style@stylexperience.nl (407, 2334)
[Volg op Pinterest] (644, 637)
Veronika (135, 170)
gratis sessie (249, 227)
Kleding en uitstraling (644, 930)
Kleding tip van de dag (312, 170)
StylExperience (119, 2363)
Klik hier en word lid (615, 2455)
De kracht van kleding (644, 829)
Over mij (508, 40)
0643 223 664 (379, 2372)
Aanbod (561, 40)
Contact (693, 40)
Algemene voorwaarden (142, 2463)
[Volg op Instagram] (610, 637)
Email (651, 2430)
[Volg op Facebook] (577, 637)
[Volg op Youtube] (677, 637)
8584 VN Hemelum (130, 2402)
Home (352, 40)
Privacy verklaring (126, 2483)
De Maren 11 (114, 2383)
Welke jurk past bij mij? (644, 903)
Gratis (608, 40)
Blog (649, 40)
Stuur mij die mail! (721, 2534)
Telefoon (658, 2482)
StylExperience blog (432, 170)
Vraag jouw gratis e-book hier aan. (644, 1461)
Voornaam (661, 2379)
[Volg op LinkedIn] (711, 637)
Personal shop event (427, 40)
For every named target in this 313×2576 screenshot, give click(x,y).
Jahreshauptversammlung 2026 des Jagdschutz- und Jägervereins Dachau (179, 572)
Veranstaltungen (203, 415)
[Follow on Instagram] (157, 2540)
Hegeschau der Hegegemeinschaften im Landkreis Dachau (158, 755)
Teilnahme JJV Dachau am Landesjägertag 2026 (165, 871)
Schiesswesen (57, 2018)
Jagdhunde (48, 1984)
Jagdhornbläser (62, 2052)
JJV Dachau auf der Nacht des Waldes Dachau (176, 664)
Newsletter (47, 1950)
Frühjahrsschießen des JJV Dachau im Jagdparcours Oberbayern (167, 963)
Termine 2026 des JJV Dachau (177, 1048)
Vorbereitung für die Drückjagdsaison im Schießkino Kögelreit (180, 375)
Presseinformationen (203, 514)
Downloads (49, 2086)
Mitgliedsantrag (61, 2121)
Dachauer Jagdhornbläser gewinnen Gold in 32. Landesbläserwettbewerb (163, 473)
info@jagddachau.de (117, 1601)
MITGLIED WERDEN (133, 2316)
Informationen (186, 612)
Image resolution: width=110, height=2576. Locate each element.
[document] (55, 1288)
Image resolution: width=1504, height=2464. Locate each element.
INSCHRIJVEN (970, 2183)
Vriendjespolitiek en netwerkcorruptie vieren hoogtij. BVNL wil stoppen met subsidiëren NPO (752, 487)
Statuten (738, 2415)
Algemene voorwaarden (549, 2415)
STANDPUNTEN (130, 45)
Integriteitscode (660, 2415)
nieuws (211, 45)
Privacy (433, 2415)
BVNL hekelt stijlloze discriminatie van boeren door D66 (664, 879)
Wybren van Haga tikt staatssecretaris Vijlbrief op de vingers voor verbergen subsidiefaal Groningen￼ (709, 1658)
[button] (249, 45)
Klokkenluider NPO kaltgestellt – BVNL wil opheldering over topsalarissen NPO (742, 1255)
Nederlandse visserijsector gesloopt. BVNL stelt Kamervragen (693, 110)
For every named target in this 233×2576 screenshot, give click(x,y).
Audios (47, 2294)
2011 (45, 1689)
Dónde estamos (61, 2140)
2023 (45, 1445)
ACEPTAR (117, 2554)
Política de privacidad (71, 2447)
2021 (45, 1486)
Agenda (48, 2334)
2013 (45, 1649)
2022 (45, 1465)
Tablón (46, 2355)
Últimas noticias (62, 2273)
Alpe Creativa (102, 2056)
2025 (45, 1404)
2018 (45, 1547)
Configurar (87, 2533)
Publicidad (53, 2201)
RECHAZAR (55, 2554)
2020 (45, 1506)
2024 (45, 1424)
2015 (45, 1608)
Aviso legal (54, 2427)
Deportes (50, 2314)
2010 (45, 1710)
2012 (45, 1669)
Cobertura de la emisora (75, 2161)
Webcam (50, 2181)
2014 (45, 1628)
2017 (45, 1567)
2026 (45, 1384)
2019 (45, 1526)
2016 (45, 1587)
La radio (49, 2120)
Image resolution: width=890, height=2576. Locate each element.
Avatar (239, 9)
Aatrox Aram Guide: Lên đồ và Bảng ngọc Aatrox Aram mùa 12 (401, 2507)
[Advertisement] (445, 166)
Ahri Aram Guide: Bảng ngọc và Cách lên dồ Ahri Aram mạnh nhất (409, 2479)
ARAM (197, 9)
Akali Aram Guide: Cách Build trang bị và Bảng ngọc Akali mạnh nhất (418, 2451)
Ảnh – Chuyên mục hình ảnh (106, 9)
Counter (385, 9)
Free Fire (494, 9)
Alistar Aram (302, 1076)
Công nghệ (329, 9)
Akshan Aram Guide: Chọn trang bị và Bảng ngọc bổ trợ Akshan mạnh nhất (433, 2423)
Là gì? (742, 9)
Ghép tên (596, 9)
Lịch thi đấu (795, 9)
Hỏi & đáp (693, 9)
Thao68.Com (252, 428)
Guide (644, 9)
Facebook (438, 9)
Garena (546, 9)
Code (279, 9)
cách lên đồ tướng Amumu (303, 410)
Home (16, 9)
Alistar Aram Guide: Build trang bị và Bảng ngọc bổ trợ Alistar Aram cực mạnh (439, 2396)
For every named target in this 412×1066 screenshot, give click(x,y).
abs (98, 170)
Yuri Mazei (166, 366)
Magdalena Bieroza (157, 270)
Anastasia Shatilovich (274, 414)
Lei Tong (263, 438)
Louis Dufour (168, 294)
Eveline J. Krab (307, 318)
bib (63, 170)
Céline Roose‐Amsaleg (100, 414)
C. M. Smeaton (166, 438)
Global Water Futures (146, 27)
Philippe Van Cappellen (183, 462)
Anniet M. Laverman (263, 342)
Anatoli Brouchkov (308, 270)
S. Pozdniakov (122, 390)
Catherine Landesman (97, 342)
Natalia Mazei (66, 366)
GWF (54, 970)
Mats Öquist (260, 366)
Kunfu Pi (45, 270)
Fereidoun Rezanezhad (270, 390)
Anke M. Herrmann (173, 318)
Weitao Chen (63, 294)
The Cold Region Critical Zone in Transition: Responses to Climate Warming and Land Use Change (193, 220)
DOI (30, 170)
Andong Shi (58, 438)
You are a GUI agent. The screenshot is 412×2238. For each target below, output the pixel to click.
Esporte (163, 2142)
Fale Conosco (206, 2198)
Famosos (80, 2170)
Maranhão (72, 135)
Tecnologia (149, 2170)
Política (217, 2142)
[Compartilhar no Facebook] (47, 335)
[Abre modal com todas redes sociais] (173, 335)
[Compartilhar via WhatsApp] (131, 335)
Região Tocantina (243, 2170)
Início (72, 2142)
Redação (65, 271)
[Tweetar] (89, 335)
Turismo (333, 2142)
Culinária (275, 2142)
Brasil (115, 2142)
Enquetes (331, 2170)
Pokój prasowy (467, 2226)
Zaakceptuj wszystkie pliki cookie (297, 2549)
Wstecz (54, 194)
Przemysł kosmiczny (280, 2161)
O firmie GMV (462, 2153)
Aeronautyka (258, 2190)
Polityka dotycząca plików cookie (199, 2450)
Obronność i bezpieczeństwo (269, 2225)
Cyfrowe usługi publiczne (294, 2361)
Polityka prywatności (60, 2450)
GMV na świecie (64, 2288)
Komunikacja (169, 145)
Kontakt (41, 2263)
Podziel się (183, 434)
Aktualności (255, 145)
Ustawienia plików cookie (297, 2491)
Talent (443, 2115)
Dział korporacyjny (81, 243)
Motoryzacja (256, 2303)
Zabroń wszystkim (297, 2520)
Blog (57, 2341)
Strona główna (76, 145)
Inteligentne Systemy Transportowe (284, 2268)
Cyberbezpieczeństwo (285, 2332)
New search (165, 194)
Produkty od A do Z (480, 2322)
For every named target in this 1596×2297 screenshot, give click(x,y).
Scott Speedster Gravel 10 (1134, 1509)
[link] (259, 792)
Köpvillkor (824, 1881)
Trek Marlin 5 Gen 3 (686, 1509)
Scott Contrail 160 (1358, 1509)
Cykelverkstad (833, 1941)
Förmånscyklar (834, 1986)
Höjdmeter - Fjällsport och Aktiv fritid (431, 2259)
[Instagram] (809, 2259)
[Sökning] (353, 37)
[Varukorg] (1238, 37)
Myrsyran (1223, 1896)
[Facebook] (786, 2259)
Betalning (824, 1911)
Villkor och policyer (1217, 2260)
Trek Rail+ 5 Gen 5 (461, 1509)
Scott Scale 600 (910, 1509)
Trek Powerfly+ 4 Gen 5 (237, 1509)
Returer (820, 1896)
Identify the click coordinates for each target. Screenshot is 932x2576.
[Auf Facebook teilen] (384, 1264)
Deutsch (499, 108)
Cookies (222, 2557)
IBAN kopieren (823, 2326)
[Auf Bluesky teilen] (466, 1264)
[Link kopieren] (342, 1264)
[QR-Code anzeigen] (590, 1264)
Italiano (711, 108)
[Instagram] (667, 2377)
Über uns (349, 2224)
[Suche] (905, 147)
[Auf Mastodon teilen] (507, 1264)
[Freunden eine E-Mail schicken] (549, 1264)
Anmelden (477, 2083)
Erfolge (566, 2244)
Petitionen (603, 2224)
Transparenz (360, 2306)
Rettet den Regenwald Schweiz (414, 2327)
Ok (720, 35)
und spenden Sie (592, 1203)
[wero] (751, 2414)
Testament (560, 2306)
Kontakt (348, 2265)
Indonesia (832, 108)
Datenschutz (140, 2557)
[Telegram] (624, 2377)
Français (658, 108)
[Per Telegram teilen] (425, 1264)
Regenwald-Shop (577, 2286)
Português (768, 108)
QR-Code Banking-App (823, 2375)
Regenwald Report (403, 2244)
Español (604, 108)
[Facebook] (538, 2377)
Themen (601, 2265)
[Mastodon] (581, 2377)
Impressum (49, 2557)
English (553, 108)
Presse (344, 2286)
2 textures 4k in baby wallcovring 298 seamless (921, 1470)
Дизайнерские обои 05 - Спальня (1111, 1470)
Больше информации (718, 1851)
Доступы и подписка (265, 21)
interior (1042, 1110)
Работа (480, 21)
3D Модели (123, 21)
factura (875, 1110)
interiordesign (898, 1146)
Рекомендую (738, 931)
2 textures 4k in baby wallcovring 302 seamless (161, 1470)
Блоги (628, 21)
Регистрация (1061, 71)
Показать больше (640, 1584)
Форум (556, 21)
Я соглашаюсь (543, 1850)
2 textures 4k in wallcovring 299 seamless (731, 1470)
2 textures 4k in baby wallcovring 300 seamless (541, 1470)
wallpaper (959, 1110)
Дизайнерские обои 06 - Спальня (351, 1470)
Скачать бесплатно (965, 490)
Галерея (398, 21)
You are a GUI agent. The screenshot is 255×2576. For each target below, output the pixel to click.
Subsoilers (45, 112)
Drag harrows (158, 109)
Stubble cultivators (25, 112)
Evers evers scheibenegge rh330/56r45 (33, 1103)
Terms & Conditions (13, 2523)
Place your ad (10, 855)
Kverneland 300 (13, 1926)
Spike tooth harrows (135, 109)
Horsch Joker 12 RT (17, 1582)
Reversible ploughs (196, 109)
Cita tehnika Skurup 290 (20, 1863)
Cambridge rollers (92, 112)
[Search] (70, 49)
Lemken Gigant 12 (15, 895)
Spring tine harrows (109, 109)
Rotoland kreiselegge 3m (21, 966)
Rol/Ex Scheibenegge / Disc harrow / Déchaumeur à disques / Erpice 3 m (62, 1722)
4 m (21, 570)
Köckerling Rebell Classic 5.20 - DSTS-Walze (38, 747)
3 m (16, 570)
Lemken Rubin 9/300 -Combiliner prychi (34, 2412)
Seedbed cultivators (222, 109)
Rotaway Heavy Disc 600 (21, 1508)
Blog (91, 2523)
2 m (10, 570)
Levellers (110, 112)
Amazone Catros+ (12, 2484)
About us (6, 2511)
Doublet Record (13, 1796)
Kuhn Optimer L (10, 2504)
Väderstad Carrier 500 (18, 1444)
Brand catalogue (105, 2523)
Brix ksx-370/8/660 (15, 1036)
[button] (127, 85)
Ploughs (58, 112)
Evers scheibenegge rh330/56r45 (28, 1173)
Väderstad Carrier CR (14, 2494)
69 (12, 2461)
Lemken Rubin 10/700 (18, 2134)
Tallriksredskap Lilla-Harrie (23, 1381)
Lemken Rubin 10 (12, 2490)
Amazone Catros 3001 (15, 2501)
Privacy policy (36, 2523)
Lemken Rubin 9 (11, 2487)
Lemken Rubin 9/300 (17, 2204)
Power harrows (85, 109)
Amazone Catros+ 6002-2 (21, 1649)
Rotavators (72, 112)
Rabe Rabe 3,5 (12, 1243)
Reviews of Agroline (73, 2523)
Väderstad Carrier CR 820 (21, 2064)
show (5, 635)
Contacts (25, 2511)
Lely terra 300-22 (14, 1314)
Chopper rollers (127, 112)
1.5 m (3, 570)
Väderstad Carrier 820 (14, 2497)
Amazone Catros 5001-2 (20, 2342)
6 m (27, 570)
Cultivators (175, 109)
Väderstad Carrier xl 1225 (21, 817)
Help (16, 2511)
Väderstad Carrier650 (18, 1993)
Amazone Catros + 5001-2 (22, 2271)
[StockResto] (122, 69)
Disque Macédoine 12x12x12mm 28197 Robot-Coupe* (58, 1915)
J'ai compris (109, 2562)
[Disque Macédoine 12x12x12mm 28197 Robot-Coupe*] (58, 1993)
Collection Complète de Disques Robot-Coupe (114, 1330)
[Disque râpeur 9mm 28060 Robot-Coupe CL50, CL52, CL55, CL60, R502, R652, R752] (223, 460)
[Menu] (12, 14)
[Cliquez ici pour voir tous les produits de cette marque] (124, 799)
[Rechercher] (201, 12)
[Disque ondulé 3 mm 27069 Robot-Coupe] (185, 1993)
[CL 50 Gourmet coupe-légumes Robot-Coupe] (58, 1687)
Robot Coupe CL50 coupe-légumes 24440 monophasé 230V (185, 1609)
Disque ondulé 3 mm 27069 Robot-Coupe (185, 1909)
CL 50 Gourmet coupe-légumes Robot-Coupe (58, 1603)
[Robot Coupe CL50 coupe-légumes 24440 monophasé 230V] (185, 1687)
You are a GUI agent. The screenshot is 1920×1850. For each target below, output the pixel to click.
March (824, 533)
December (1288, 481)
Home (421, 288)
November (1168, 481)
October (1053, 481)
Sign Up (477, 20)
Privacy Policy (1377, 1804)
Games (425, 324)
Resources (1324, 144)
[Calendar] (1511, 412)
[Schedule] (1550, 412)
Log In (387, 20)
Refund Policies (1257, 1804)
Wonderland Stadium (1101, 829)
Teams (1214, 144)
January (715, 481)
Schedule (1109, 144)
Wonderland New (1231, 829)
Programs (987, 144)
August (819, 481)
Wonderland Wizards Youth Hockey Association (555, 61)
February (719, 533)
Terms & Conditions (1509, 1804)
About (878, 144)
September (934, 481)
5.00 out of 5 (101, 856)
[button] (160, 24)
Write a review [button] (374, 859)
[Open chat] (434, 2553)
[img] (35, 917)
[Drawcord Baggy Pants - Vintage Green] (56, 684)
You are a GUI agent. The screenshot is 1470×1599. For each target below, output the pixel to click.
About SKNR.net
────
● Work instruction
Begin at the line that has "Kleding en uitstraling (644, 930)" in the entries above; stop after the line that has "INSCHRIJVEN (970, 2183)". Transcribe exactly those lines and no others.

● Response to the exercise
Kleding en uitstraling (644, 930)
Kleding tip van de dag (312, 170)
StylExperience (119, 2363)
Klik hier en word lid (615, 2455)
De kracht van kleding (644, 829)
Over mij (508, 40)
0643 223 664 (379, 2372)
Aanbod (561, 40)
Contact (693, 40)
Algemene voorwaarden (142, 2463)
[Volg op Instagram] (610, 637)
Email (651, 2430)
[Volg op Facebook] (577, 637)
[Volg op Youtube] (677, 637)
8584 VN Hemelum (130, 2402)
Home (352, 40)
Privacy verklaring (126, 2483)
De Maren 11 (114, 2383)
Welke jurk past bij mij? (644, 903)
Gratis (608, 40)
Blog (649, 40)
Stuur mij die mail! (721, 2534)
Telefoon (658, 2482)
StylExperience blog (432, 170)
Vraag jouw gratis e-book hier aan. (644, 1461)
Voornaam (661, 2379)
[Volg op LinkedIn] (711, 637)
Personal shop event (427, 40)
For every named target in this 313×2576 screenshot, give click(x,y).
Jahreshauptversammlung 2026 des Jagdschutz- und Jägervereins Dachau (179, 572)
Veranstaltungen (203, 415)
[Follow on Instagram] (157, 2540)
Hegeschau der Hegegemeinschaften im Landkreis Dachau (158, 755)
Teilnahme JJV Dachau am Landesjägertag 2026 (165, 871)
Schiesswesen (57, 2018)
Jagdhunde (48, 1984)
Jagdhornbläser (62, 2052)
JJV Dachau auf der Nacht des Waldes Dachau (176, 664)
Newsletter (47, 1950)
Frühjahrsschießen des JJV Dachau im Jagdparcours Oberbayern (167, 963)
Termine 2026 des JJV Dachau (177, 1048)
Vorbereitung für die Drückjagdsaison im Schießkino Kögelreit (180, 375)
Presseinformationen (203, 514)
Downloads (49, 2086)
Mitgliedsantrag (61, 2121)
Dachauer Jagdhornbläser gewinnen Gold in 32. Landesbläserwettbewerb (163, 473)
info@jagddachau.de (117, 1601)
MITGLIED WERDEN (133, 2316)
Informationen (186, 612)
Image resolution: width=110, height=2576. Locate each element.
[document] (55, 1288)
Image resolution: width=1504, height=2464. Locate each element.
INSCHRIJVEN (970, 2183)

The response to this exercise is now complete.